2. Building a new narrative for HR will not be easy, because such a large swathe of the public, the media, governments, international institutions and humanitarians have been observing the world from inside the old dominant narrative.
3. This is a ‘we problem’, not a ‘they problem’
–There is an old joke about a conversation between two fishes in which one of them asks the other, “What do you think of this water?”, and the other one replies, “What water?”
4. It behooves ourselves to ask:
- How can we make visible that water that we have all been swimming in?
- How can we challenge assumptions so influential that we do not even recognize them as (unsubstantiated) ‘assumptions’?
- How can we escape algorithms hidden from us that we cannot see?
- Why is it high time to change the system of effective crisis response when bad narratives undermine that?
Narratives are hugely consequential
—Narratives shape the policies that shape the world.
—(Unsubstantiated) stories that dominate determine the system that follows.
5. The challenge is to bring about a more accurate understanding of the different contexts of HR crises so as to engage in more effective ethical and political responses. When we ignore that crisis response is a public good and a function of government, state capability and accountability is undermined. This puts people in danger; it undermines the HR purpose.
6. We propose that now is the time to:
- In a determined and coordinated effort, disrupt the dominant narrative of HR and, together with claim holders, build a better narrative rooted in equality.
- Convey and embody empathy, especially in an era when an exclusionary politics demeans others as lesser and as a threat is rising. It is not about ‘people over there, it is about all of us everywhere. Effective HR responses are thus in the interest of us all.
- Emphasize that the most important crisis responses are always local.
- Break the myth of savior organizations.
- Not underestimate people’s ability to process a complex reality. Too often, HR narratives have started from a patronizing rock-bottom assessment of the capacity of the public to understand. Instead, treat claim holders with respect. Tell the (their) fuller story.*
- Not trying to cling-on to an imploding global HR status-quo that is not working well in crises. Indeed, the status-quo cannot be saved since, as used, the weakness of its foundations has meant it was always going to fall.
*: Many of us have had conversations with our kids about climate activism: They get it –and they explain to our generation that it is the prevailing economic policy that drives the risks we face as a planet.
Bottom Line
7. Remember that the purpose of building a new narrative is not about rebranding. It is about remaking something better, together. (Adapted fromB. Phillips and P. Gathara)

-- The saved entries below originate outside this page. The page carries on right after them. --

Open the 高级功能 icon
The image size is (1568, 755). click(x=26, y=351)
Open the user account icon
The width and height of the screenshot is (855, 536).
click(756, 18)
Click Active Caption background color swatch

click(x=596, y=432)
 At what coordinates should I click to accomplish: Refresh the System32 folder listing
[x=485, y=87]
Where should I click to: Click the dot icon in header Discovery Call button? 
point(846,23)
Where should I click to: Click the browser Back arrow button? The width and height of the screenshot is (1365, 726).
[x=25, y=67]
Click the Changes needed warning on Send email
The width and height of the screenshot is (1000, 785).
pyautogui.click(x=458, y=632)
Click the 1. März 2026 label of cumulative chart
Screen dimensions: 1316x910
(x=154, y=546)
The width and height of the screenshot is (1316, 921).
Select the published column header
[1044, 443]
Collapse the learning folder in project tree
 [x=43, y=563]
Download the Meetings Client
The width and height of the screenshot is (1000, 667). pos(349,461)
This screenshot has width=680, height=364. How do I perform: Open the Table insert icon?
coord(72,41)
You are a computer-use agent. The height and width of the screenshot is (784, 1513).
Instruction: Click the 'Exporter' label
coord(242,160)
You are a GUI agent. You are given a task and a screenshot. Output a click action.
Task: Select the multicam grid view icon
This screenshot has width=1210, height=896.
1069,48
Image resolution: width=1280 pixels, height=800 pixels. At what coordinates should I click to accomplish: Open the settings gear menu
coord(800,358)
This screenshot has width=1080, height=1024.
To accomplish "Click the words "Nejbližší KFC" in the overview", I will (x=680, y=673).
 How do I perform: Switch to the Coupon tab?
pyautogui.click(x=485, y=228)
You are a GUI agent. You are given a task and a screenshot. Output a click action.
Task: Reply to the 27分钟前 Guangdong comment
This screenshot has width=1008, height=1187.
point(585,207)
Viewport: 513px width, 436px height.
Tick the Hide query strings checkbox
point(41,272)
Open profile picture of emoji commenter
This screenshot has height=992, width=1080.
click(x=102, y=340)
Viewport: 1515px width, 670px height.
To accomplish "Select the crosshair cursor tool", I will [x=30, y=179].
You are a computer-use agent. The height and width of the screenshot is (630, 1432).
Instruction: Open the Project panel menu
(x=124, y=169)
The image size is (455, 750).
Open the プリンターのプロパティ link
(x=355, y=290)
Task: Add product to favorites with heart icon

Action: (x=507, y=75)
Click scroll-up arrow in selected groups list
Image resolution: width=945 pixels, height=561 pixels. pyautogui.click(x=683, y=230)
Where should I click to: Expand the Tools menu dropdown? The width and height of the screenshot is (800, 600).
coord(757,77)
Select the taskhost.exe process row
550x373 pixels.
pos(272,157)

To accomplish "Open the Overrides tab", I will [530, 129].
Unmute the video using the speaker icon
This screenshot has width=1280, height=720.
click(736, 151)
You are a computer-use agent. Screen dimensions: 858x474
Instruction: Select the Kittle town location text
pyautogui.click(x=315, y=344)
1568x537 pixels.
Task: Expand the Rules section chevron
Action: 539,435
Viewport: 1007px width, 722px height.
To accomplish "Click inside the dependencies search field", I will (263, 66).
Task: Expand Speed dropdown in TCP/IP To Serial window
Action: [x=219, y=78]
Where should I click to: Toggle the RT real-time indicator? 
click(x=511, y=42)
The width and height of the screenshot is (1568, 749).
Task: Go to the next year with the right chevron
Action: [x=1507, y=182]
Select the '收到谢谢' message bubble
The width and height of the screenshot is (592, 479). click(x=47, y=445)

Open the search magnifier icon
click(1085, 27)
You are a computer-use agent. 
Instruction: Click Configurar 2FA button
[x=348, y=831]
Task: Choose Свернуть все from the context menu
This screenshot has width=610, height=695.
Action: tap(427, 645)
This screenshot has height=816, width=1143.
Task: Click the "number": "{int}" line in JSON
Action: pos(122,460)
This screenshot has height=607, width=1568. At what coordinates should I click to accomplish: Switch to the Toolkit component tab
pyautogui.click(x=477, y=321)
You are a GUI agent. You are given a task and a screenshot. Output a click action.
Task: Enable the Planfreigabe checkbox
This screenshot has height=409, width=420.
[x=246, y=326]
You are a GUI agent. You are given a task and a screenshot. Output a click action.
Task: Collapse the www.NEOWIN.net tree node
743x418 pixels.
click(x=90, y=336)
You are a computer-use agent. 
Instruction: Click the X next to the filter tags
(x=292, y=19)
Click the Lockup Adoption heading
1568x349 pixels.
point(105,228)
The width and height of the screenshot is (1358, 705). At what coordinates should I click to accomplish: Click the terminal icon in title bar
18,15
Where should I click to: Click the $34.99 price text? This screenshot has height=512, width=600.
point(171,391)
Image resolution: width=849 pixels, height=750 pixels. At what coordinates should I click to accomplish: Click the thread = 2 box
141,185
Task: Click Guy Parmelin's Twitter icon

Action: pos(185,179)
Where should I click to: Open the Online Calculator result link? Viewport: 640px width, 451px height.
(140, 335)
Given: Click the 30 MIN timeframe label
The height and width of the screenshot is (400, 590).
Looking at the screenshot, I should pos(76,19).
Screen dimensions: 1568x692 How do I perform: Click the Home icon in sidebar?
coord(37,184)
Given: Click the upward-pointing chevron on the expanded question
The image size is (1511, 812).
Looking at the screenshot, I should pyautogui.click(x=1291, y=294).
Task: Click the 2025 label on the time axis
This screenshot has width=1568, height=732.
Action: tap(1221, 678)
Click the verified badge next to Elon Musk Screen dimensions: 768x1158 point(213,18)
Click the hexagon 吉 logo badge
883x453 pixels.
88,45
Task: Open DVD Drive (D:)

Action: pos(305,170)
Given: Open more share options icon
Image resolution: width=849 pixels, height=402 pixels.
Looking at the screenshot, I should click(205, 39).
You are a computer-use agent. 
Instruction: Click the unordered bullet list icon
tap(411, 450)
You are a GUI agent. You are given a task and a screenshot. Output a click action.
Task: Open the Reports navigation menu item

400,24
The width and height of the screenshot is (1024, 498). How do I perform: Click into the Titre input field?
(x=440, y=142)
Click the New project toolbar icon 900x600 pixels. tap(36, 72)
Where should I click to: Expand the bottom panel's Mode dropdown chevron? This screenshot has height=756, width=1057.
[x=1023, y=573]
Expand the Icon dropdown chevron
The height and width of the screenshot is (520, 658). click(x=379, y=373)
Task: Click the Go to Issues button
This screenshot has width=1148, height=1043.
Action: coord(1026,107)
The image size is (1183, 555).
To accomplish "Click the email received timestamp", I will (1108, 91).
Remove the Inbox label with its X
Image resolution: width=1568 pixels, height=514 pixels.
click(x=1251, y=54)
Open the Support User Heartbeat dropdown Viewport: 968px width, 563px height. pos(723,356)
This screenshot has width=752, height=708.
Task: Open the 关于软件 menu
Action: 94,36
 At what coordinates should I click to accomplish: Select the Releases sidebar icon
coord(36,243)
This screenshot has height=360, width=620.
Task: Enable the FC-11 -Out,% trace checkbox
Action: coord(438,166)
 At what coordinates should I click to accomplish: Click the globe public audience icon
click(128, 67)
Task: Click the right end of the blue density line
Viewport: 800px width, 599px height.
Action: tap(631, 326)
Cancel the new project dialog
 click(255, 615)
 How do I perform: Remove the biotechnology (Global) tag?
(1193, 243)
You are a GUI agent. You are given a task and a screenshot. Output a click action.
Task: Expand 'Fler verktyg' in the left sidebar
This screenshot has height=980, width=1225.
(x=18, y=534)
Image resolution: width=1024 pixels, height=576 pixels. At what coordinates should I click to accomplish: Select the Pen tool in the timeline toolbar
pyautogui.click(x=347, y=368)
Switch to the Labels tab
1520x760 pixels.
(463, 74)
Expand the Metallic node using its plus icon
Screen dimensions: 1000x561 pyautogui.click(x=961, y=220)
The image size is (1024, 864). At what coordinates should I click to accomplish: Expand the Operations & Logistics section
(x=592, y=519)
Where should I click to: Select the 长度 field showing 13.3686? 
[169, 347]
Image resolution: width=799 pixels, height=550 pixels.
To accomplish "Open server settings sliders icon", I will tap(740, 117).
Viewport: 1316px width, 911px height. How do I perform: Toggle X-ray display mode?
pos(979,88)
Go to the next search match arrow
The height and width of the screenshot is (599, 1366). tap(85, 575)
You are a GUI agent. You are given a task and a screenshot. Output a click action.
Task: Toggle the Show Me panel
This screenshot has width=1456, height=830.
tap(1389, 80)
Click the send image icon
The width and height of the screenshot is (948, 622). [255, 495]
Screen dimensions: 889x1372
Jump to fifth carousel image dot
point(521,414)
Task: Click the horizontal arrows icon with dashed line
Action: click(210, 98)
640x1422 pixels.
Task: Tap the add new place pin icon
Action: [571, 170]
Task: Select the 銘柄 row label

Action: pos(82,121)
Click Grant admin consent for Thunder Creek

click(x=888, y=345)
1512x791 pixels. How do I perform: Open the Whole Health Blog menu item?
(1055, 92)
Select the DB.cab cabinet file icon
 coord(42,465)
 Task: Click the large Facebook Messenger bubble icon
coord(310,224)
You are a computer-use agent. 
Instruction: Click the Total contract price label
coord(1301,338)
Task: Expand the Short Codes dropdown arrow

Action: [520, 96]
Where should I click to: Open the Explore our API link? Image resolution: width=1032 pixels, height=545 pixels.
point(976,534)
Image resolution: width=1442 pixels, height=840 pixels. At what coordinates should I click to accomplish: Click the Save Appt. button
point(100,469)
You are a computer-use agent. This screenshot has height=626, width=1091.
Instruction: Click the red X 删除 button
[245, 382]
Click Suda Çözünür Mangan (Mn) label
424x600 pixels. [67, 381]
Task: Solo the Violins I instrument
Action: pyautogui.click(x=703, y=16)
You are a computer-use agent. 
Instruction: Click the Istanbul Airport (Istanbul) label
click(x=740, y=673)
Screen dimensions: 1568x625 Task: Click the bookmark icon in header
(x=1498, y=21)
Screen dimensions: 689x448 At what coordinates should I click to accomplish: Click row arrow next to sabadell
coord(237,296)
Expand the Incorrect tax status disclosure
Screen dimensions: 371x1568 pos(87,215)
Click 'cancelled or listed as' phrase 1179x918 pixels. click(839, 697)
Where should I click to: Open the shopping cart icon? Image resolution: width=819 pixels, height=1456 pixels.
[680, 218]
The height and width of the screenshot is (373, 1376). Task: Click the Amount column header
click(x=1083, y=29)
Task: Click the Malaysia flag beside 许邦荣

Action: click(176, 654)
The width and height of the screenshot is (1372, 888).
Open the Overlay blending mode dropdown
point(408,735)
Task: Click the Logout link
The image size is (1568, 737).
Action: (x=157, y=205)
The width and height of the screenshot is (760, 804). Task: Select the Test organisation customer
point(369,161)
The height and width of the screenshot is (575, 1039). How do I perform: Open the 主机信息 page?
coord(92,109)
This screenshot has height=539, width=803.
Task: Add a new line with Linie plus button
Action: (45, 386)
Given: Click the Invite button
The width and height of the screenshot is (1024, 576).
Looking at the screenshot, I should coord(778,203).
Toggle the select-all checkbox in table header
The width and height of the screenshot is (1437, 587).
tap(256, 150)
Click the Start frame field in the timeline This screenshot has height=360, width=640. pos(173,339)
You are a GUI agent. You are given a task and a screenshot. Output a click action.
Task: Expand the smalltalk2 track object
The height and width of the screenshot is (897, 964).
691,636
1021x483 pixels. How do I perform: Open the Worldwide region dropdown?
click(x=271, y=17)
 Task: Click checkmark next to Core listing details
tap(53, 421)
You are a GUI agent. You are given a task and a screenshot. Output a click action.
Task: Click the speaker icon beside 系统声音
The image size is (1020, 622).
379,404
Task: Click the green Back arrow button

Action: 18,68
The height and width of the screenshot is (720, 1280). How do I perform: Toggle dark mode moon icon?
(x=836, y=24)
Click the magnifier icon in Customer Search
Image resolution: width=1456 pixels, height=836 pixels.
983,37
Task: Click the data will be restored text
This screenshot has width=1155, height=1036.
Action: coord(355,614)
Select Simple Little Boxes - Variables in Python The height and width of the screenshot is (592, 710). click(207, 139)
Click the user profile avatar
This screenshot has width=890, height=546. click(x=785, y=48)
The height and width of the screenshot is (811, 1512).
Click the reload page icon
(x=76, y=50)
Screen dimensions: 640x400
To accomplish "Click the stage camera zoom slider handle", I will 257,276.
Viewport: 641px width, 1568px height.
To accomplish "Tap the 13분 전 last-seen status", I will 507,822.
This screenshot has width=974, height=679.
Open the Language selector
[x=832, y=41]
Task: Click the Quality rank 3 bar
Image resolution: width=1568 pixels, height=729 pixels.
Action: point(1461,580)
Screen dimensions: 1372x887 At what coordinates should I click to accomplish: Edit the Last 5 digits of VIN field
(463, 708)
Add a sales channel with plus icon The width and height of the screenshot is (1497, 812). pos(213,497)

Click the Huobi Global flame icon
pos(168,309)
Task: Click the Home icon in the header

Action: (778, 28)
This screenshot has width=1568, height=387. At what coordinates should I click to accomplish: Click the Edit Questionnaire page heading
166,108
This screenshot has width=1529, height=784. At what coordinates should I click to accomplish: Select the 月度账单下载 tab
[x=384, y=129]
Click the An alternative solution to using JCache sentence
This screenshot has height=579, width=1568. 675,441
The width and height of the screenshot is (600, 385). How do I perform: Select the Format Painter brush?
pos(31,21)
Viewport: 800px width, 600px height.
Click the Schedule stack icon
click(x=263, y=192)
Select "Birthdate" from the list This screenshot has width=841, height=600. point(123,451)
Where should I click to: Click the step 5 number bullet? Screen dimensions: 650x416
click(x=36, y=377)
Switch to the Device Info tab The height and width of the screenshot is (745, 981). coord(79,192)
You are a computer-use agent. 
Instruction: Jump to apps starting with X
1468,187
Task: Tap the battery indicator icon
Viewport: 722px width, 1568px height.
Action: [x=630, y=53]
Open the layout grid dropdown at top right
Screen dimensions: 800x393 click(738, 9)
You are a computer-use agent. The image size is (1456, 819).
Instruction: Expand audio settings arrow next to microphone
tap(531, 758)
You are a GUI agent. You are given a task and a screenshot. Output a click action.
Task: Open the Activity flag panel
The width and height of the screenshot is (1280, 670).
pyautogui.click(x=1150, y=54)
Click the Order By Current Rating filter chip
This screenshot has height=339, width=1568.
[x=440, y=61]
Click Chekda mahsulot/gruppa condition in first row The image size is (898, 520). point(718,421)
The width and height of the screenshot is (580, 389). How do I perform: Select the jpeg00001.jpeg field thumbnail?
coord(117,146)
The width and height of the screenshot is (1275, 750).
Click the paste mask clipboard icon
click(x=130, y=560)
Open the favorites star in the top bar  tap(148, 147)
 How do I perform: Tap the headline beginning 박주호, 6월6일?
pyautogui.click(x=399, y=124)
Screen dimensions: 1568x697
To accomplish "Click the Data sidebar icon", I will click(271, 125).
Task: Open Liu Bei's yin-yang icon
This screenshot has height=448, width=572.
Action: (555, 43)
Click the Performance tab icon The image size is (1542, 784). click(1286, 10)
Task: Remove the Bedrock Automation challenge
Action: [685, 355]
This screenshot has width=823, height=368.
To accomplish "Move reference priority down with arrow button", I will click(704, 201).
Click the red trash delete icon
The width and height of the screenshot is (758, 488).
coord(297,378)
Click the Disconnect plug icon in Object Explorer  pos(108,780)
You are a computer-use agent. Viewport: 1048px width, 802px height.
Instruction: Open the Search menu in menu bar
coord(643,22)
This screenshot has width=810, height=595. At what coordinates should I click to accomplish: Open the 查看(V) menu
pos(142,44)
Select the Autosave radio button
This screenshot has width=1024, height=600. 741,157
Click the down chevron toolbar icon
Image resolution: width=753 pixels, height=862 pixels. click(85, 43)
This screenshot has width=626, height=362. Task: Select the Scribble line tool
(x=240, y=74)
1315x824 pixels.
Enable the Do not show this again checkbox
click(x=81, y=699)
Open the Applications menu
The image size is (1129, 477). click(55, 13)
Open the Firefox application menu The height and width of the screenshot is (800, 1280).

Claudio Schuftan, Ho Chi Minh City
Your comments are welcome at schuftan@gmail.com
Postscript/Marginalia
#: International HR law must be fought-for all over the world. Where it is violated, the guilty must be brought to justice, without undue regard for the privileges of national sovereignty. If the leaders of states themselves have little concern for the law, if they themselves are indifferent or mock the rights of people, then why should the excuse of national sovereignty be allowed to come to their rescue? In that case, HR would never take root.